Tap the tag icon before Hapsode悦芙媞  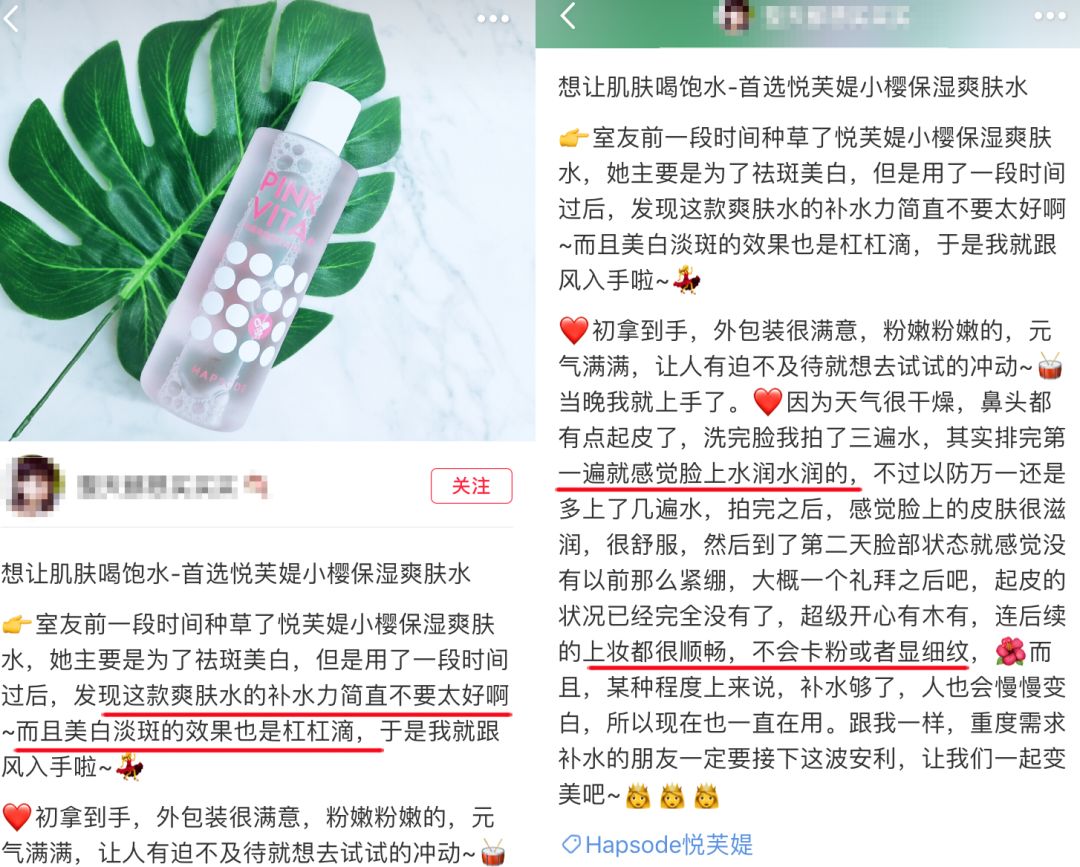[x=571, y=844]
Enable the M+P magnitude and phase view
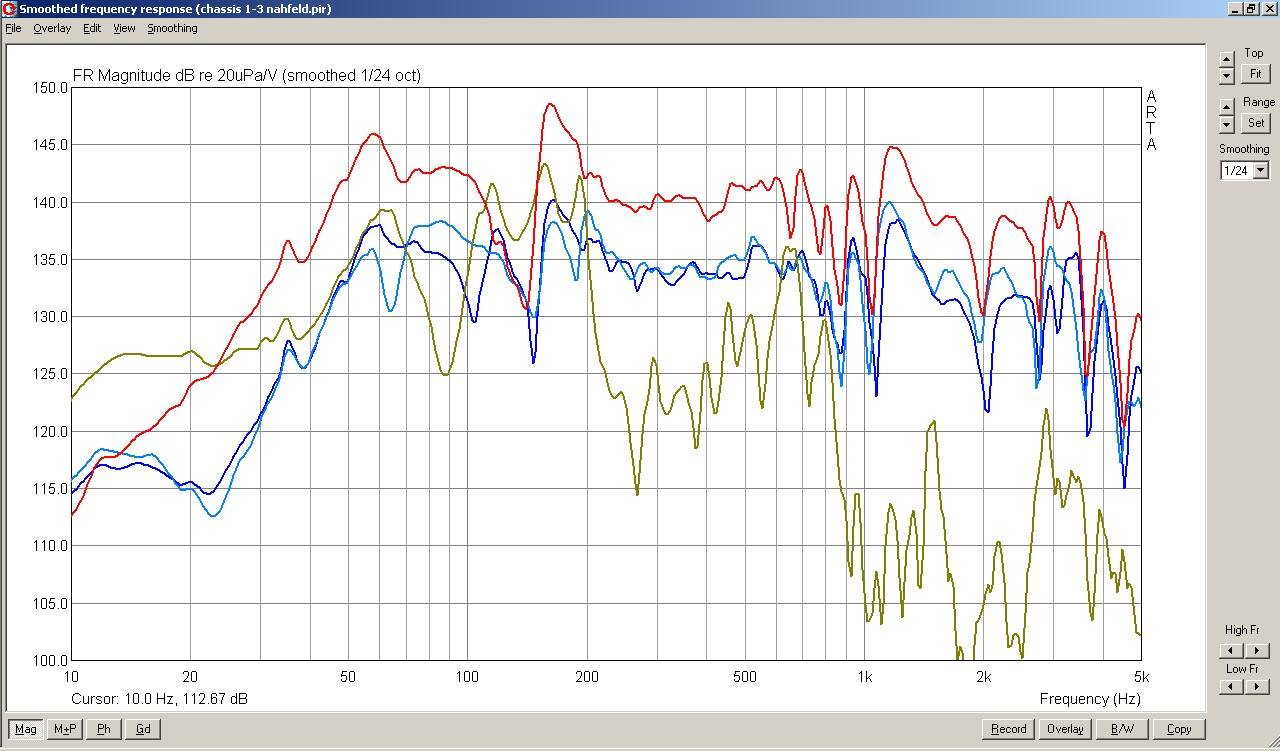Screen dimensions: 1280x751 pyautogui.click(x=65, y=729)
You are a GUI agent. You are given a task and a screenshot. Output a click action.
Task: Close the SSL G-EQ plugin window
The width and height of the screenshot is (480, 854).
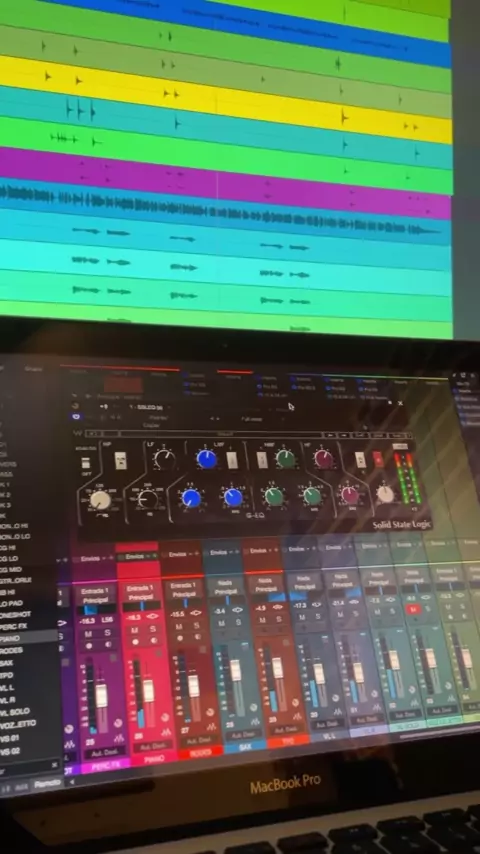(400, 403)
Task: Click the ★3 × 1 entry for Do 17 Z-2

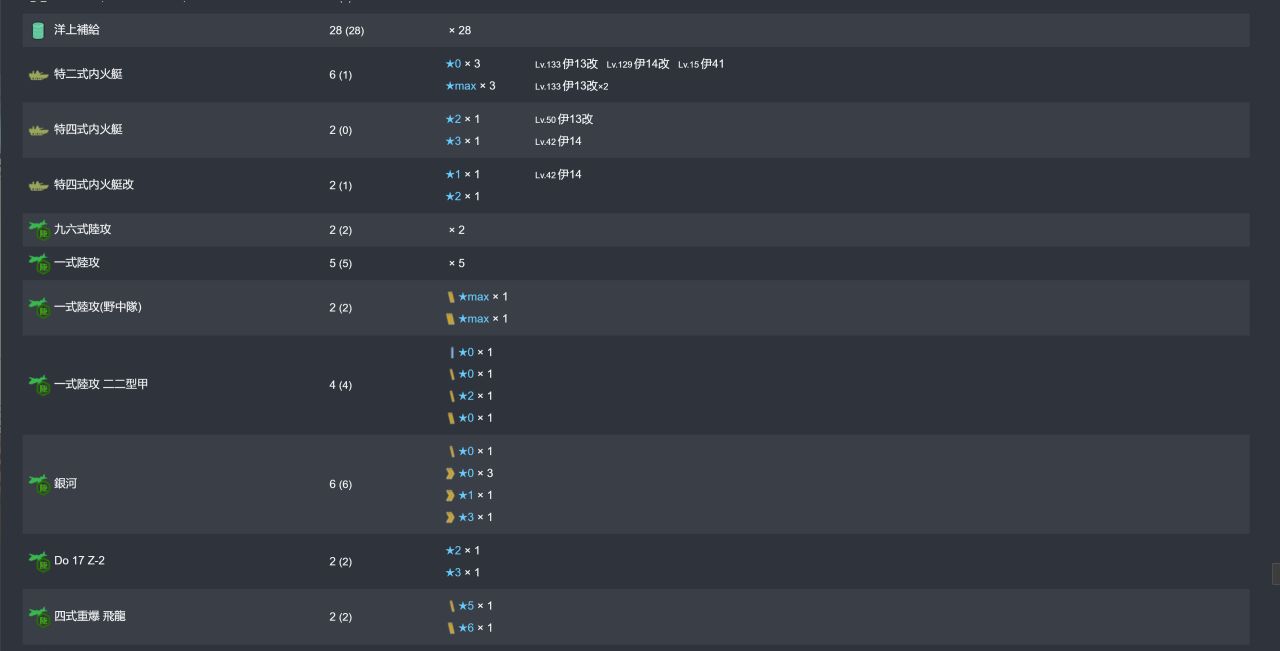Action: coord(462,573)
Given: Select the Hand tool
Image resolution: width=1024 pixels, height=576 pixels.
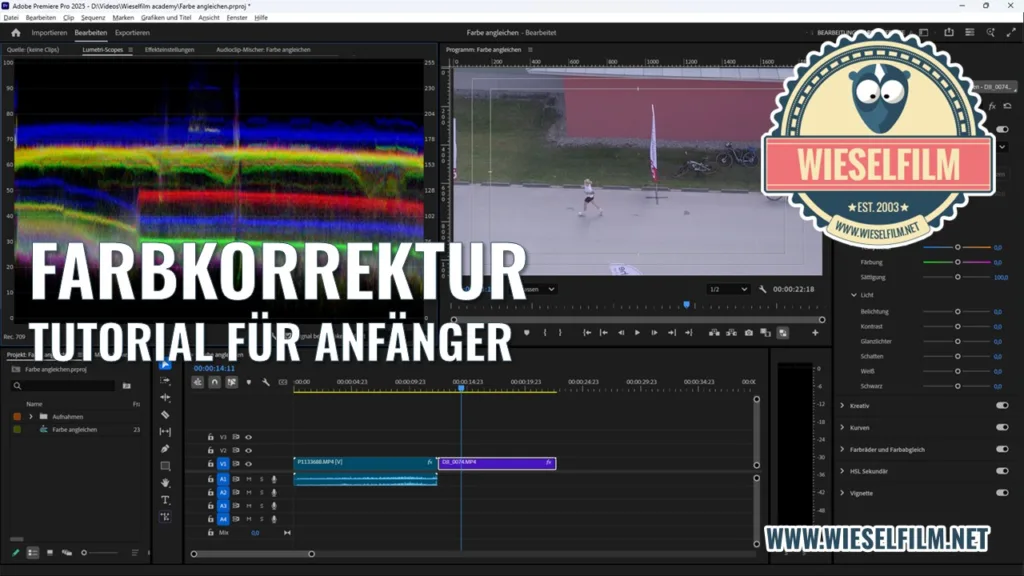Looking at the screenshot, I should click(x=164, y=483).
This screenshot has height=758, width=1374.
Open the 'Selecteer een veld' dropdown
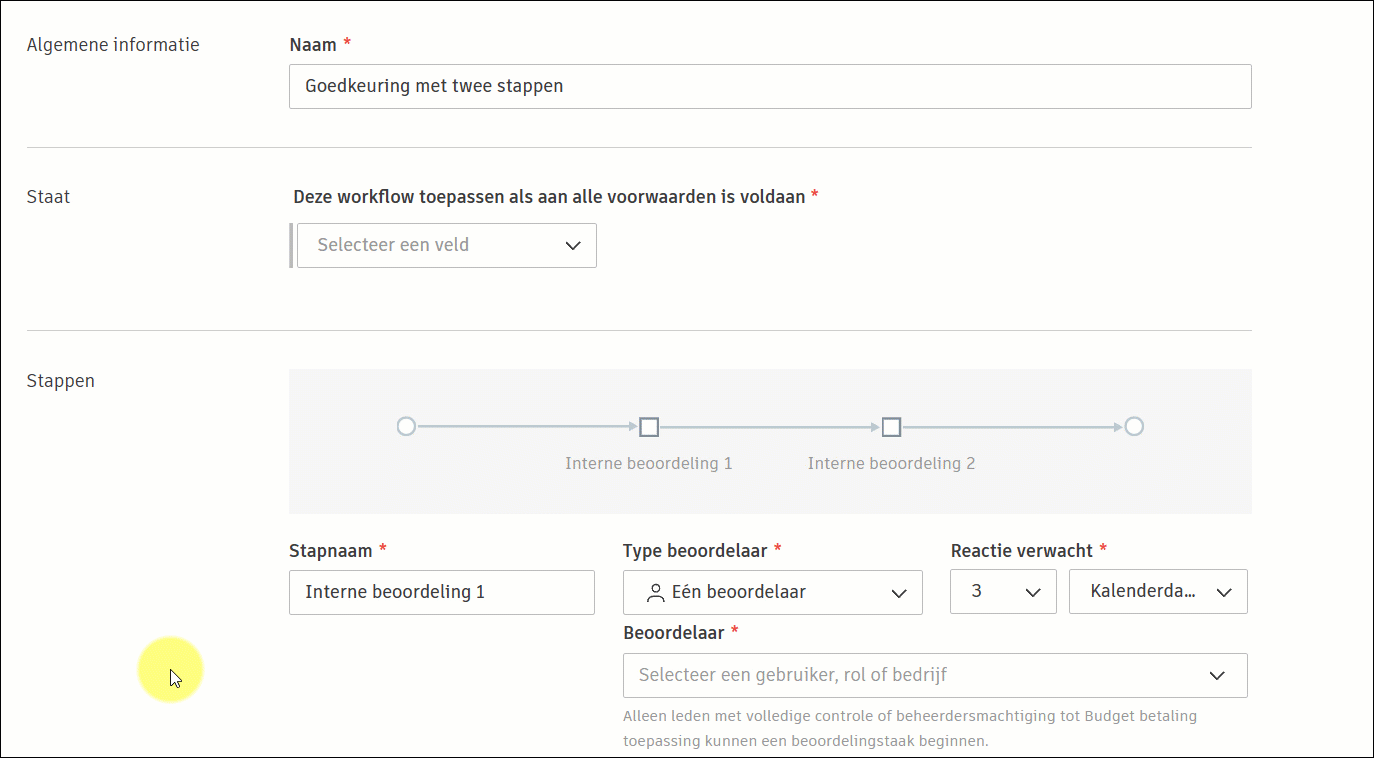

==

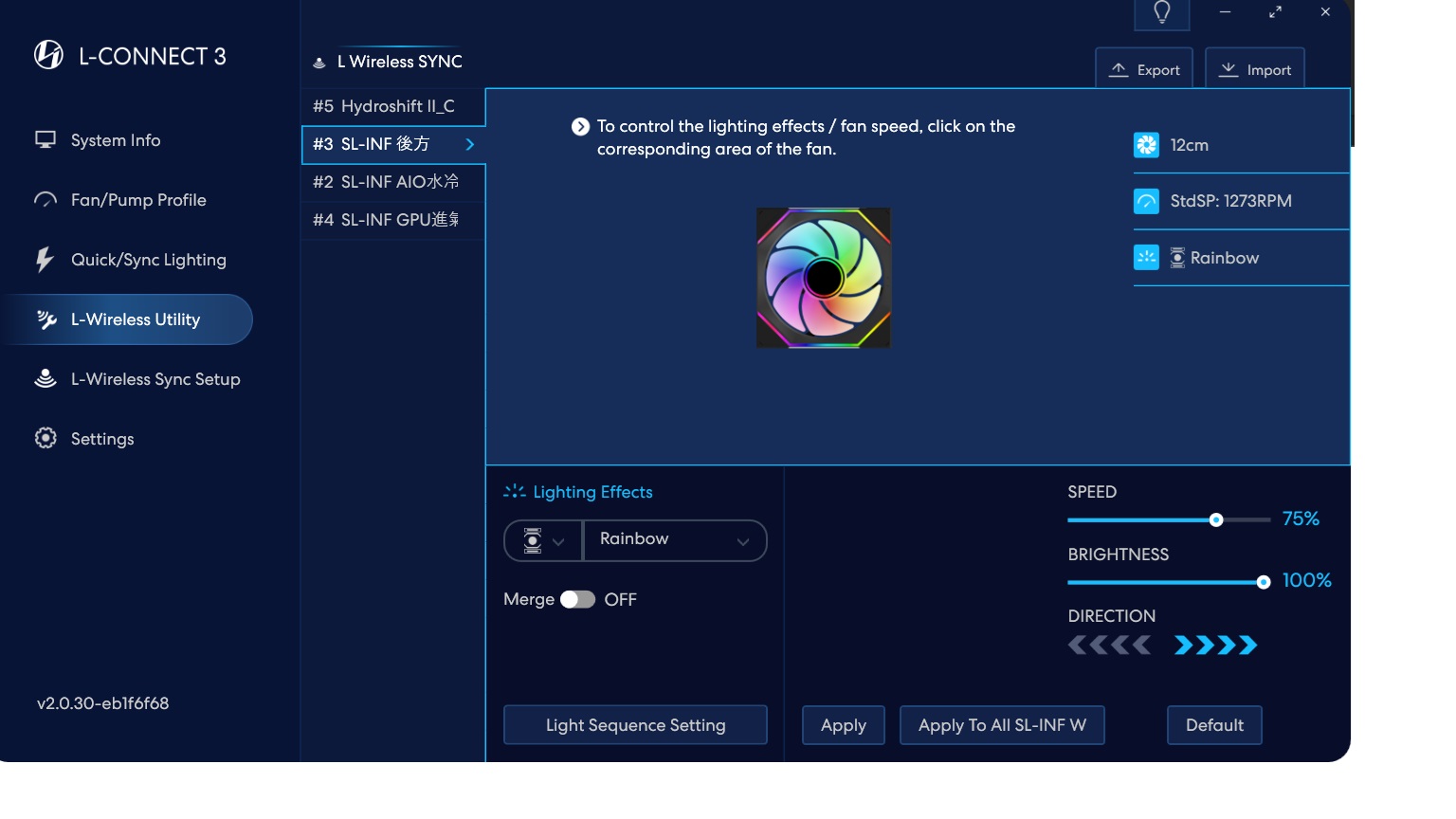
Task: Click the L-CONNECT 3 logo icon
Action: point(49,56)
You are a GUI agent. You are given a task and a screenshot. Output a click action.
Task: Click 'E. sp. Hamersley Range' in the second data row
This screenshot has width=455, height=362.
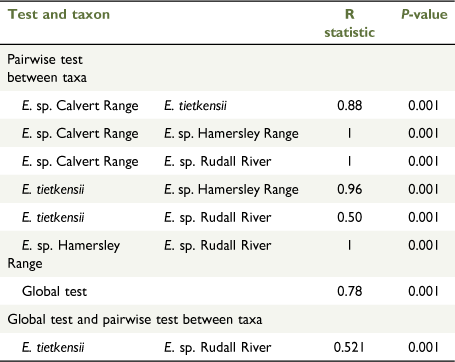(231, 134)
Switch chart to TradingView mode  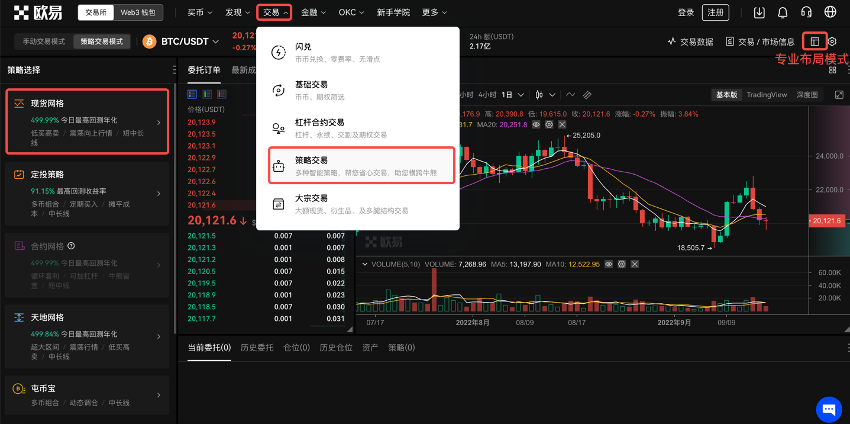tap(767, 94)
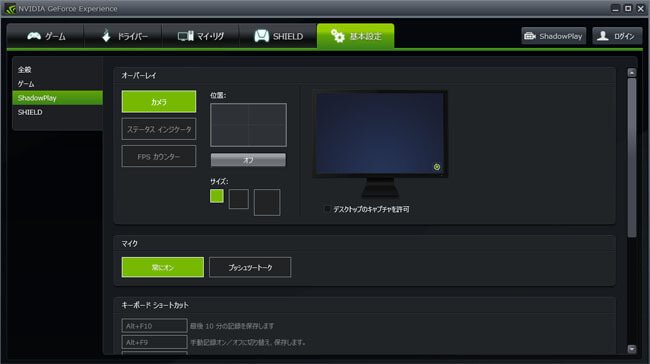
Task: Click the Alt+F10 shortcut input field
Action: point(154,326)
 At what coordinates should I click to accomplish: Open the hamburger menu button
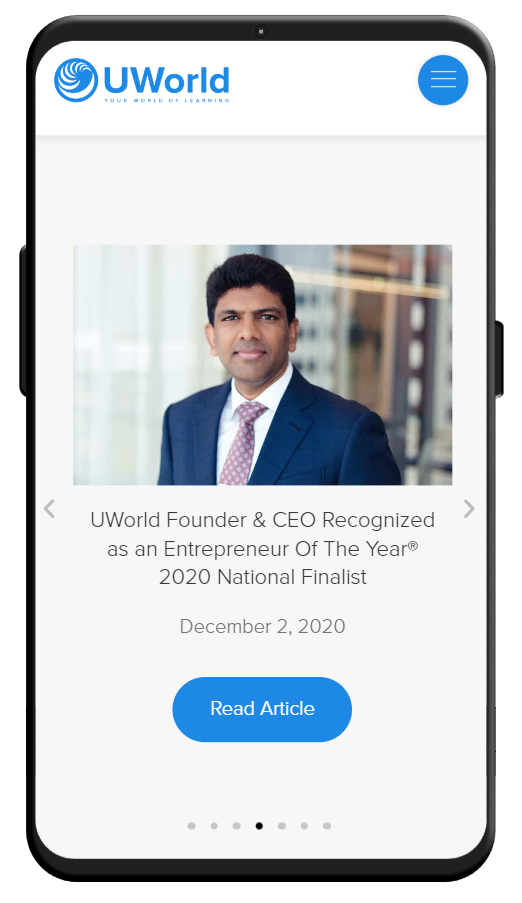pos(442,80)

...

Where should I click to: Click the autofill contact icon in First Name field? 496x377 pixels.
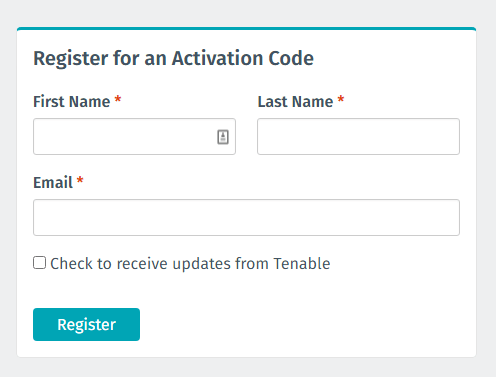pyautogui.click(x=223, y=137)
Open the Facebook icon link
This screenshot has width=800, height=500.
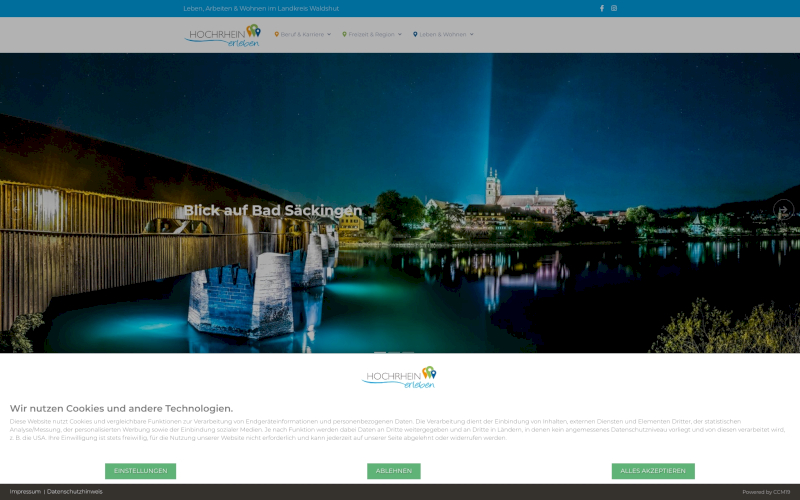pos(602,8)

▶ INSTRUCTIONS FOR THE TASK: An exact copy is needed of the stretch above that opens with the line containing "The width and" and closes with the line containing "Open the 'Selecteer een veld' dropdown"; the pictures are not part of it.

▶ FINISHED TASK:
The width and height of the screenshot is (480, 854).
(400, 403)
Task: Click the ★3 × 1 entry for Do 17 Z-2

Action: coord(462,573)
Given: Select the Hand tool
Image resolution: width=1024 pixels, height=576 pixels.
Looking at the screenshot, I should click(x=164, y=483).
This screenshot has height=758, width=1374.
Open the 'Selecteer een veld' dropdown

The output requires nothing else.